# adding piers under house



## phnola (Aug 15, 2010)

hey all, 

i have a couple of concrete block piers to install under a single story shotgun house down in new orleans that was a victim of contractor fraud. basically they stopped the middle 6x6 sill halfway back, so that only the first half of the floor joists are supported in the middle over the 18' span. So i basically need to build four block stacks so that the middle sill can continue all the way to the back. 

i would greatly appreciate some expert advice/ feedback from some masons on building these piers. my current plan is to pour 30x30x8 footings over tamped down gravel and a plastic vapor barrier. these will have four 24" long pieces of #5 rebar, and will also have four pieces of rebar extending vertically (2 for each cavity of the block stack). the block stacks will be four blocks high with approx 1/2 " mortar joints and then we'll fill the cavities with concrete, and add a termite shield on the top before setting the sill. 

i appreciate any feedback. how do you all do your piers?


----------



## dakzaag (Jan 6, 2009)

I wouldn't figure on half inch mortar joints, but if your short, you can always shim it. 

Hope your not laying those with the deck on, that would suck.


----------



## Framer53 (Feb 23, 2008)

Why the vapor barrier?


----------



## lukachuki (Feb 11, 2005)

that would be more than adequate for around here. A comfortable block joint is 3/8 of an inch. Laying em under an existing house is "high" dollar work. Or at least it used to be.

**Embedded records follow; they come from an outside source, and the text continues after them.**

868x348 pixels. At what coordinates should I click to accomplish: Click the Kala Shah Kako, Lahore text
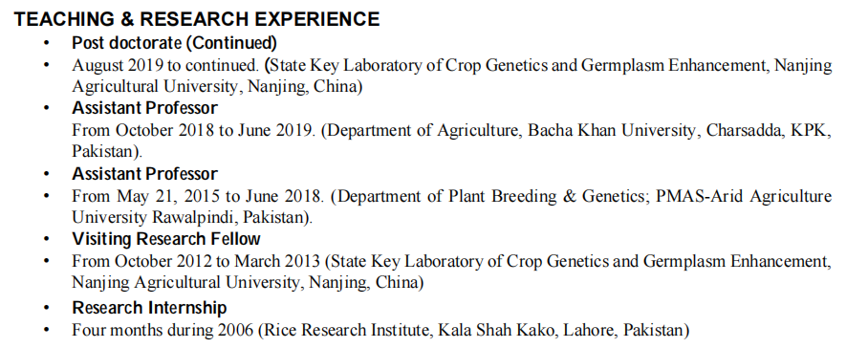pos(527,330)
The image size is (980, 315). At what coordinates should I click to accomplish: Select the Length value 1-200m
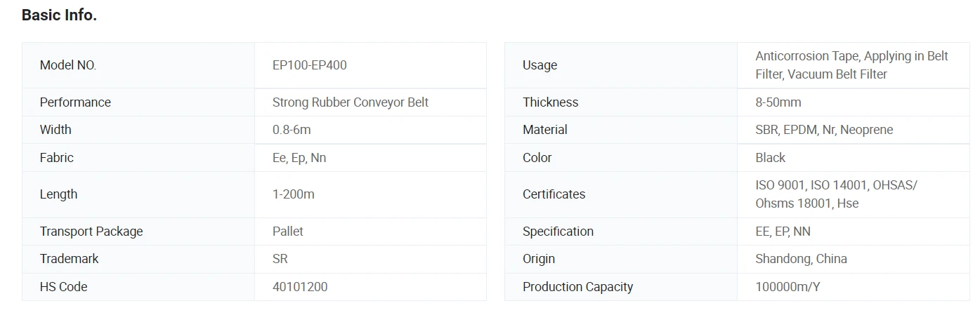[x=294, y=194]
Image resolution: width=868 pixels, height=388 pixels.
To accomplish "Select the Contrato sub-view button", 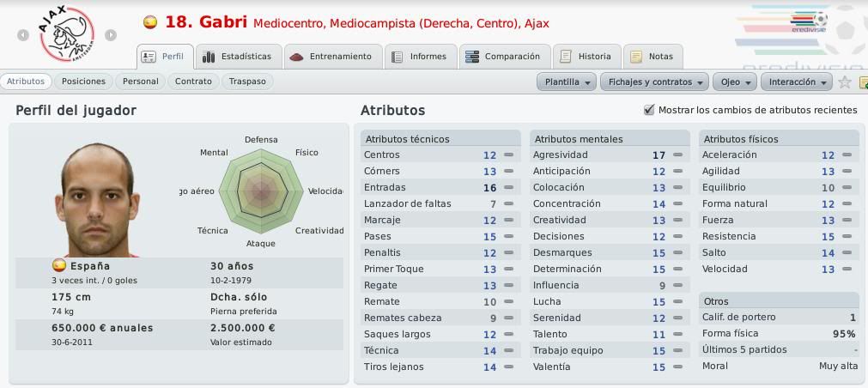I will 193,82.
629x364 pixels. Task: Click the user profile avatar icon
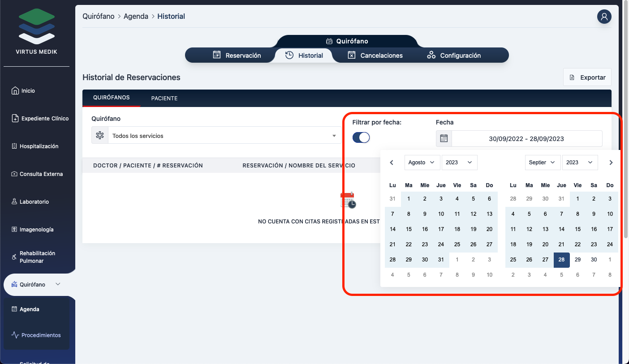click(604, 17)
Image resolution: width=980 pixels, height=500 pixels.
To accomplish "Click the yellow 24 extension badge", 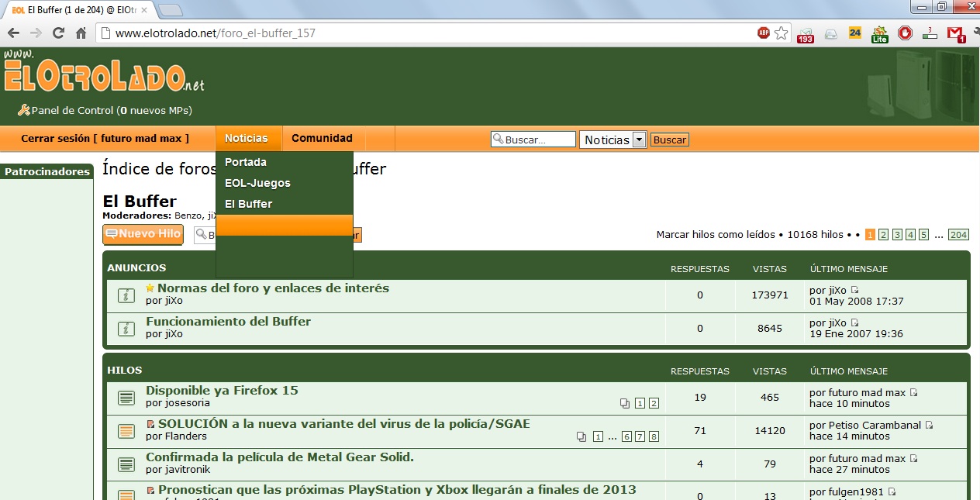I will tap(854, 33).

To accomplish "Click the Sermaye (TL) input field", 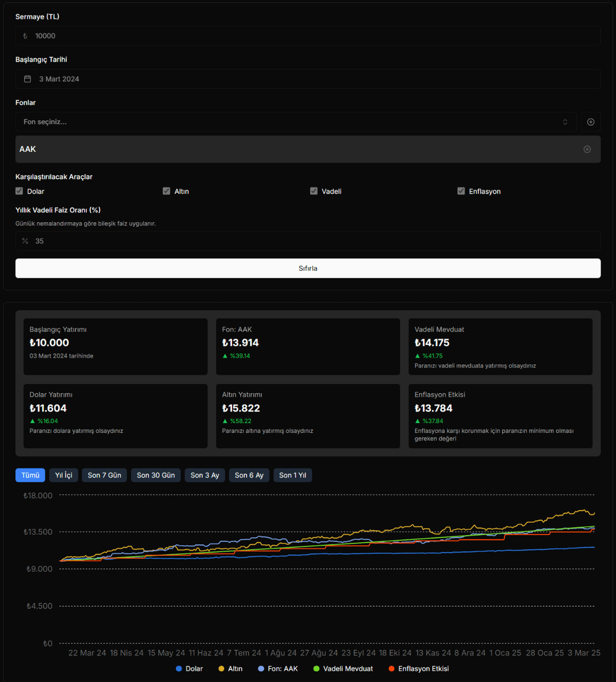I will point(308,36).
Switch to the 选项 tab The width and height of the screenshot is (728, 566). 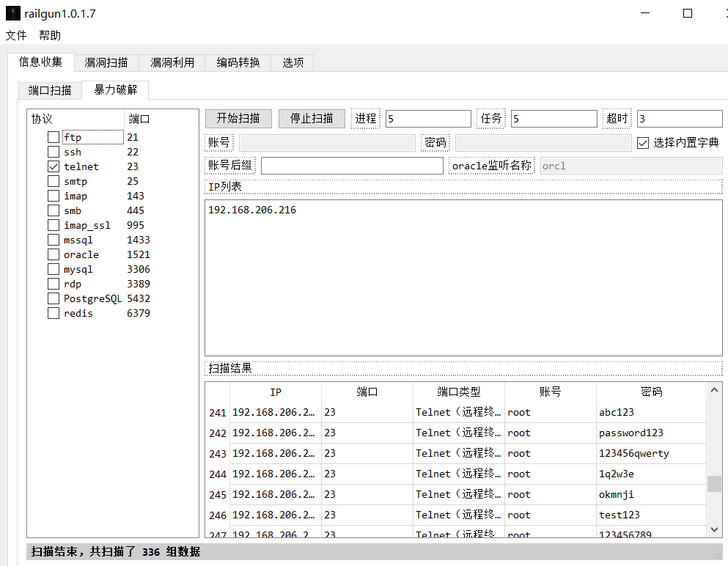(x=292, y=62)
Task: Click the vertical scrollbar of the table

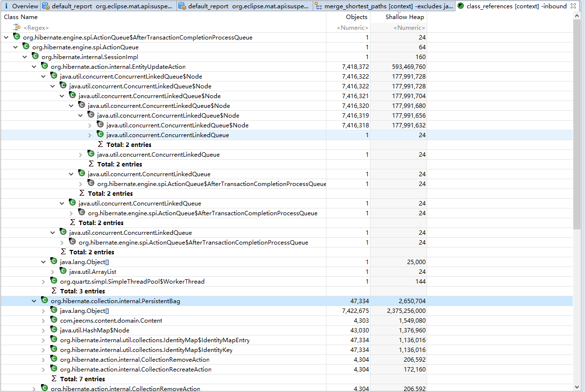Action: click(x=577, y=122)

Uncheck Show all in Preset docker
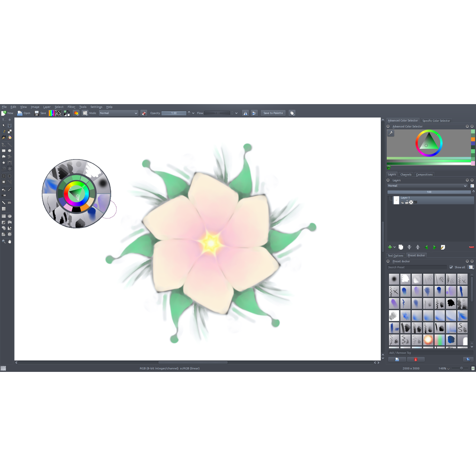pyautogui.click(x=451, y=267)
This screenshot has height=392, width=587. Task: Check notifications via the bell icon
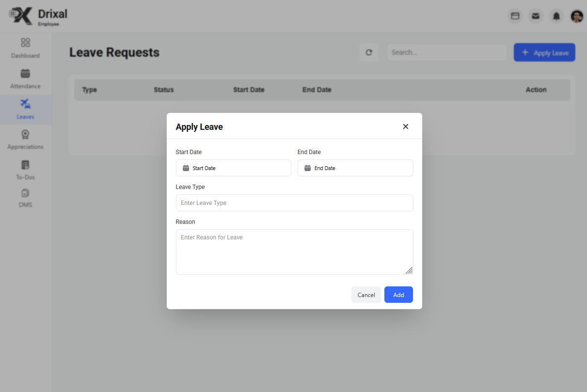(x=556, y=16)
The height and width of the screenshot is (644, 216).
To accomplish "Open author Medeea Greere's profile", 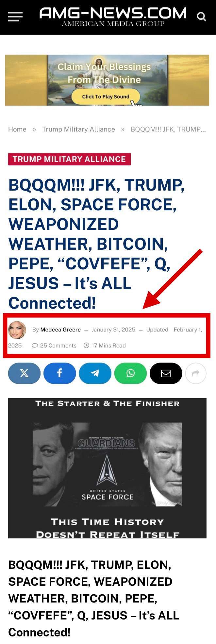I will (60, 330).
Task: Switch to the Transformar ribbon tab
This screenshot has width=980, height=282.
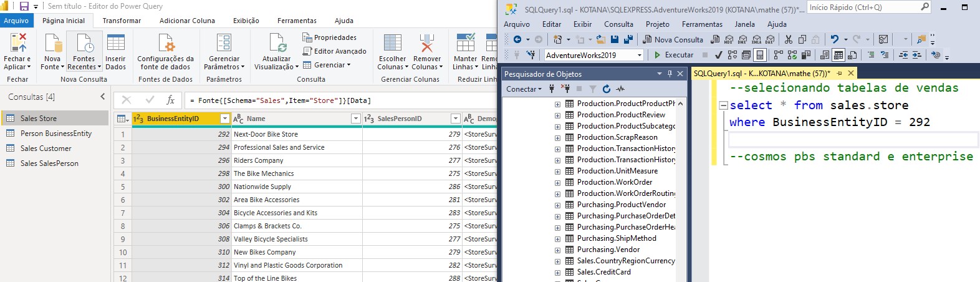Action: pyautogui.click(x=122, y=21)
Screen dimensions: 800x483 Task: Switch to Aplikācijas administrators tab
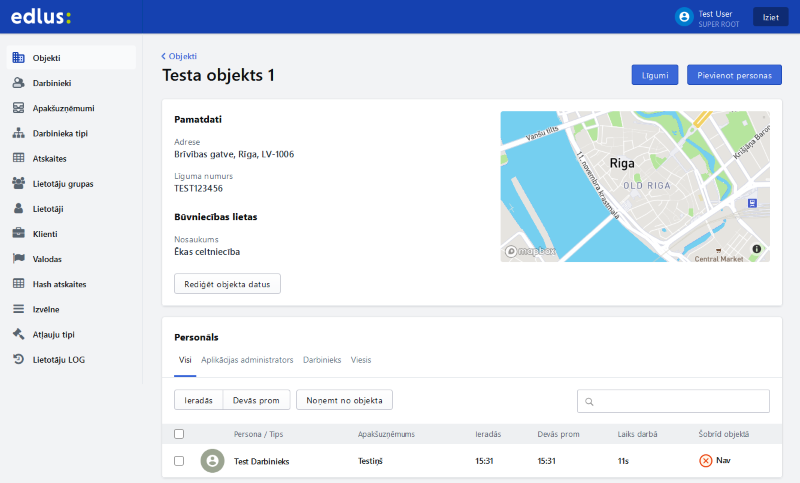tap(247, 359)
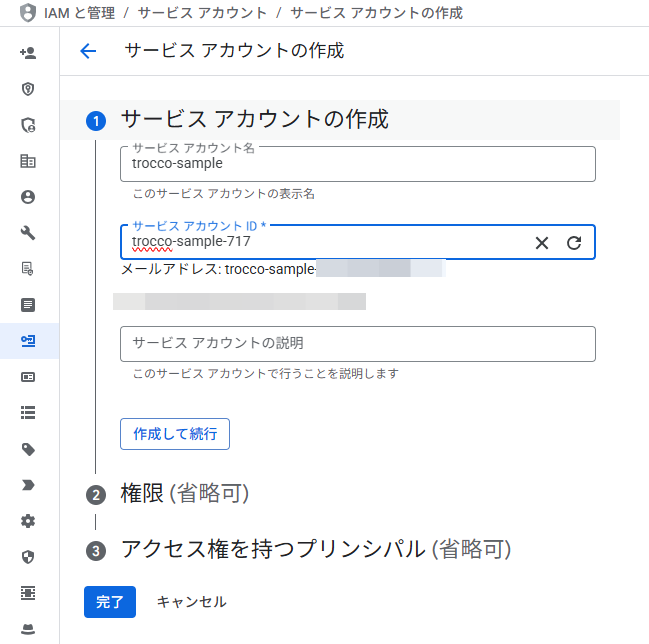This screenshot has width=649, height=644.
Task: Click the wrench icon in the sidebar
Action: [28, 233]
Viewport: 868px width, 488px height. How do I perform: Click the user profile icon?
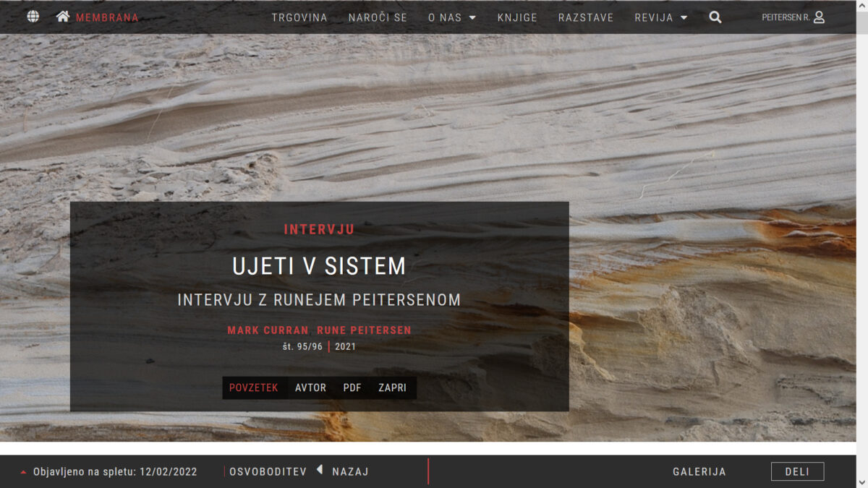point(819,17)
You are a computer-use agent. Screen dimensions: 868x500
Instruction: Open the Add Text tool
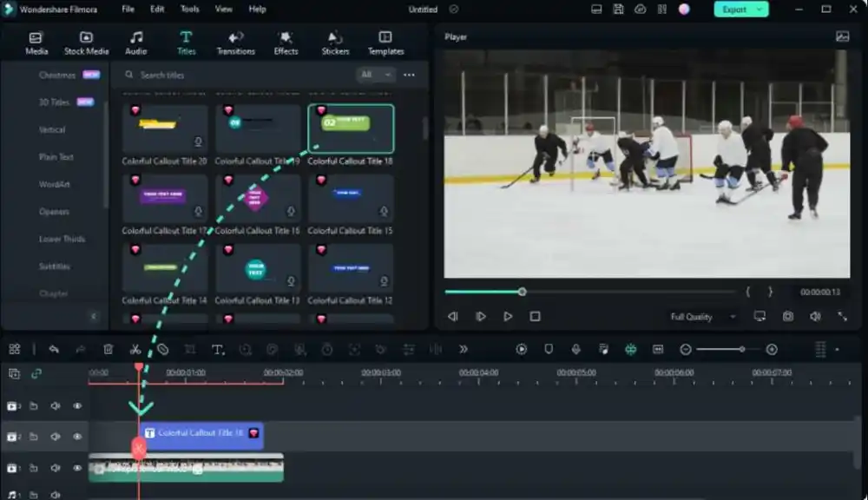216,349
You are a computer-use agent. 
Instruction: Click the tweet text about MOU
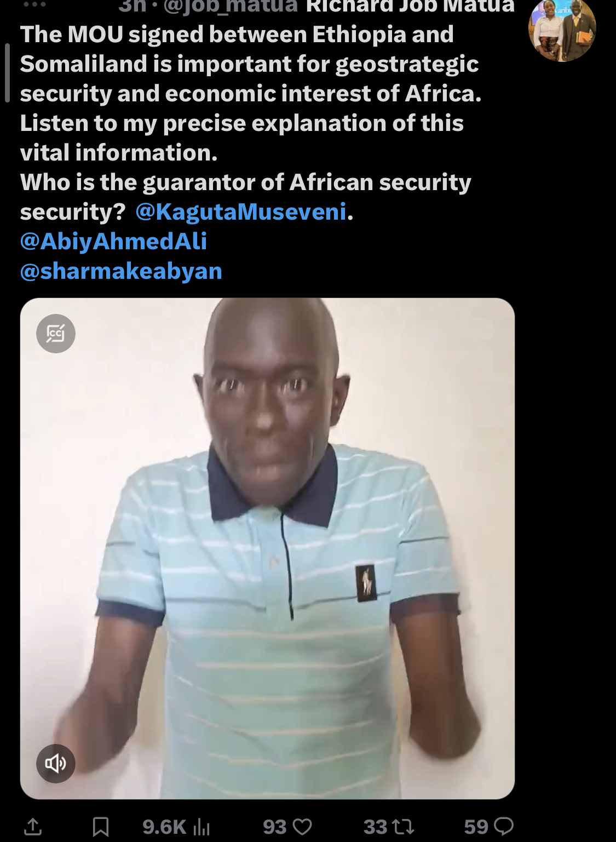(251, 93)
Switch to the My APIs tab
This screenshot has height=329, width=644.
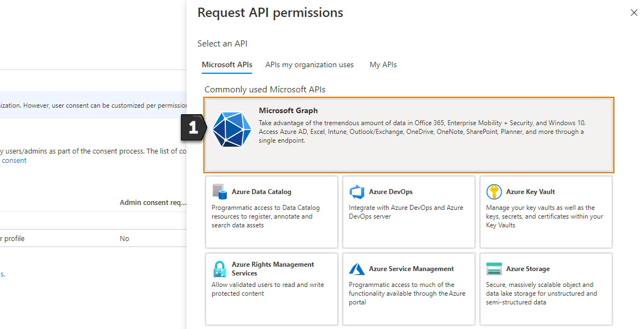tap(383, 64)
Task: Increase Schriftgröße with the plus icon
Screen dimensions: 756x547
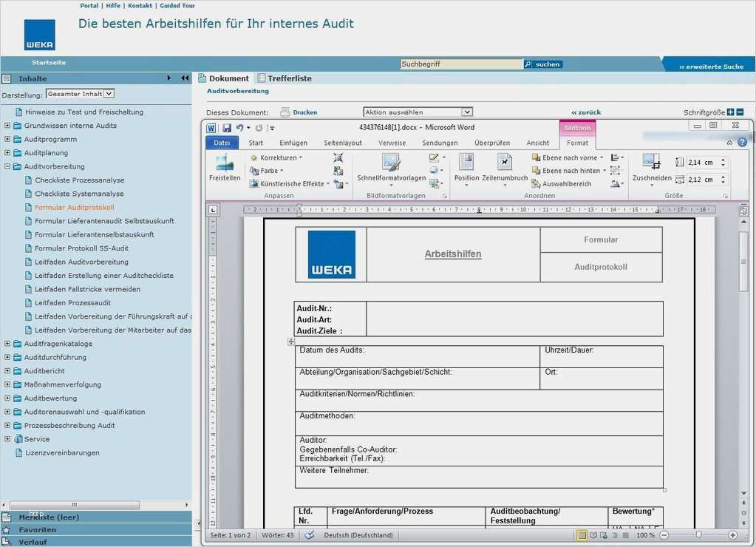Action: [730, 112]
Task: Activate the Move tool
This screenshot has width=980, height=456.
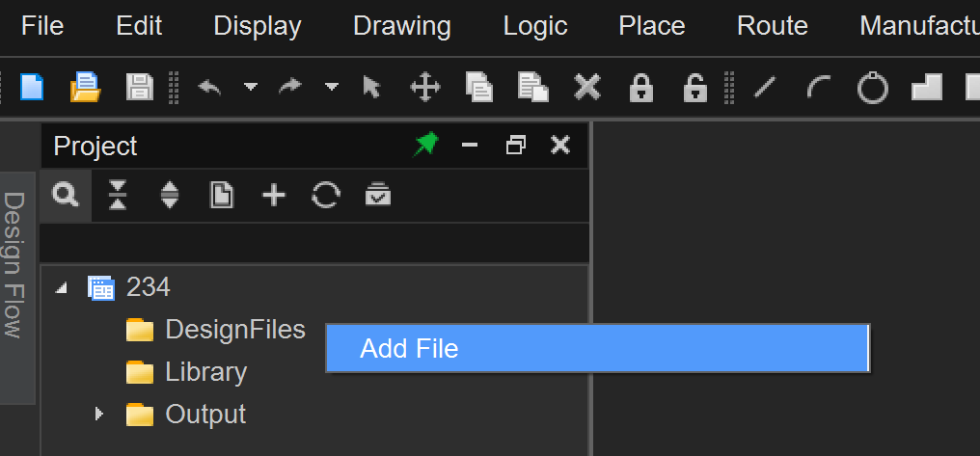Action: click(x=424, y=88)
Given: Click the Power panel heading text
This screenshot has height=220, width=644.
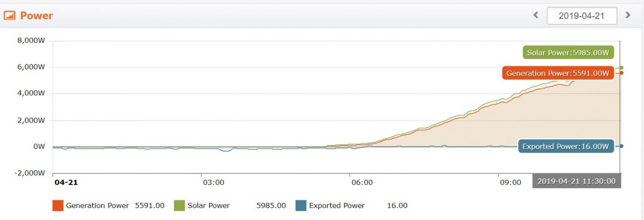Looking at the screenshot, I should tap(36, 16).
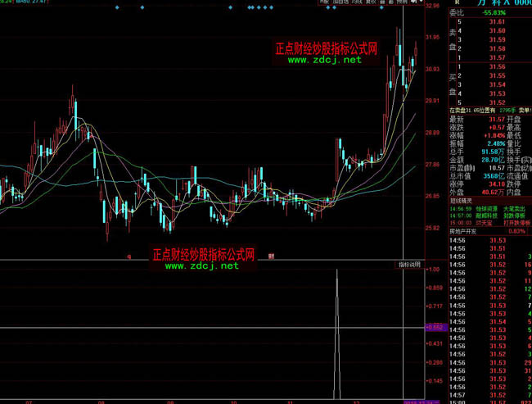Click the R marker beside the stock name
Viewport: 532px width, 404px height.
[x=457, y=2]
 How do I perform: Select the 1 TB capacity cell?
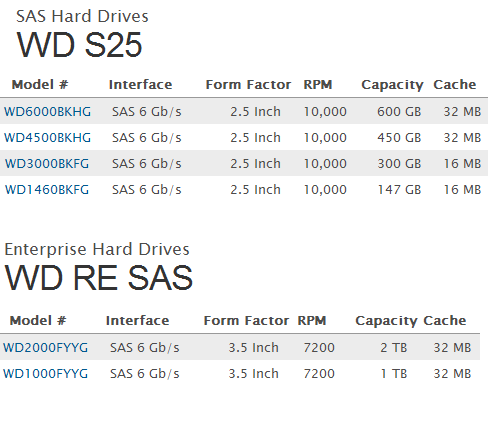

I don't think the vertical rebar is necessary and would make the job much more difficult if building in cramped workspace. We are just talking compressive strength here and brick mortar and concrete have plenty of that. I'd def. put it in the footer though.


----------



## 2low4nh (Dec 12, 2010)

We usually jack the joist up if we can to get the extra 1/4" of space. what is the existing floor under the house? is it a concrete slab or dirt? I would assume there is no frost down there so the depth isnt a major concern. I would look at the soil under the floor. Is it heavy clay? remember you do this the pier sinks its your butt not the first contractor.


----------



## phnola (Aug 15, 2010)

hey all, i appreciate the replies. yes, unfortunately, the deck is on, so we have about four feet of crawl space to work with, which sucks but definitely could be worse. my plan for getting the sill in there is as follows: 

i ran a string line from the bottom of the middle sill to the bottom of the sill at the back of the house where the middle sill will tie in, to give me a height for the footers. i then made the height of the footers so that four blocks with 3/8 inch mortar joints will meet the string line. once we've set our block stacks, i think we'll set up some 16' 6x6s on either side of the middle and jack up the house an inch or so, enough to get the sill in there, and then lower the house onto the sill, which should be at the correct height. any one see glaring problems with this strategy? thanks


----------



## Paul's (Oct 14, 2010)

I did a housing project once where the framing plan and the foundation plan were not in sync. When framed the main beam was only 2 in from the edge of the piers. The nitwit inspector wouldn't pass the completed house due to this problem. But he would pass it if we ran 2 in biscuits stack bond up the short side. Moral is.. keep in the center and remember not to stress out. They make all kinds of sizes of blocks to fix your problem (correctly, I hope) Width of footing is more important than depth. Sorry for the ramble.


----------